Andrew Dunbar, General Manager EMEA, explains in AW360 why brands should draw on a hybrid commerce model to thrive in the post-Covid age.
Much has been made of the Covid-fuelled digital transformation over the past year, with brands deftly fitting an average of seven years of progress in online presence and products in a matter of just months (McKinsey). But, as we look ahead to a new wave of winners and losers – yet to be decided in the post-Covid flux – businesses that walk the line between digital and real worlds may well come off the best.
To understand this logic, you only have to look at the market uncertainty that has accompanied global lockdown easing efforts. With Netflix shares tumbling in the latest quarter, investors are weighing in behind a new wave of post-sofa hopefuls; including restaurants, high street retail, travel firms and even cinemas.
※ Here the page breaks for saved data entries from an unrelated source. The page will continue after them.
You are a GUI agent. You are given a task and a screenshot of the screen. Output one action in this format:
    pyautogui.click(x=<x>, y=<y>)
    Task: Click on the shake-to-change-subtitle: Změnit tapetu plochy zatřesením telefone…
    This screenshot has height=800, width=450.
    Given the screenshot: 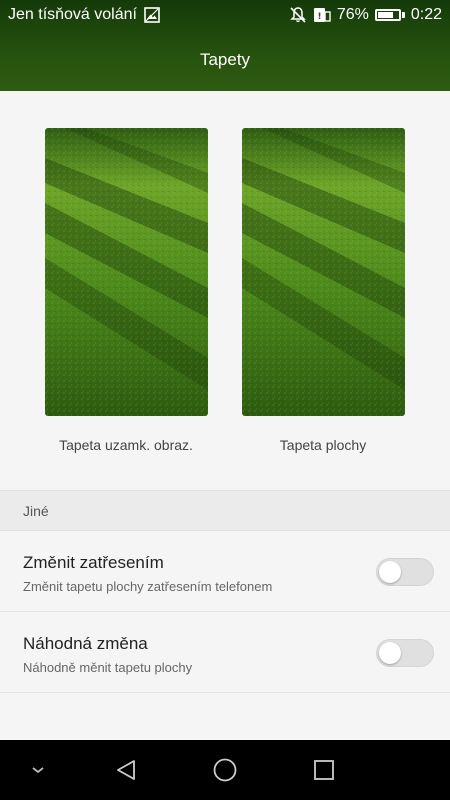 What is the action you would take?
    pyautogui.click(x=148, y=586)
These businesses are buoyed by forecasts of pent-up consumer demand, accrued through months of at-home living (indeed, many UK pubs have run dry from the sheer volume of punters since reopening on April 12). But the situation is far from clearcut. Even as Netflix subscribers fall short, other “victors” of the pandemic – including the booming cycling sector – continue to gain pace.
With volatile headwinds swirling, brands urgently need agility on their side: a quality that increasingly depends on their ability to fuse on- and offline delivery. It’s only with a hybrid, non-siloed approach to commerce that retailers can outstrip consumer expectations, and remain flexible in the face of increasingly fluid demand.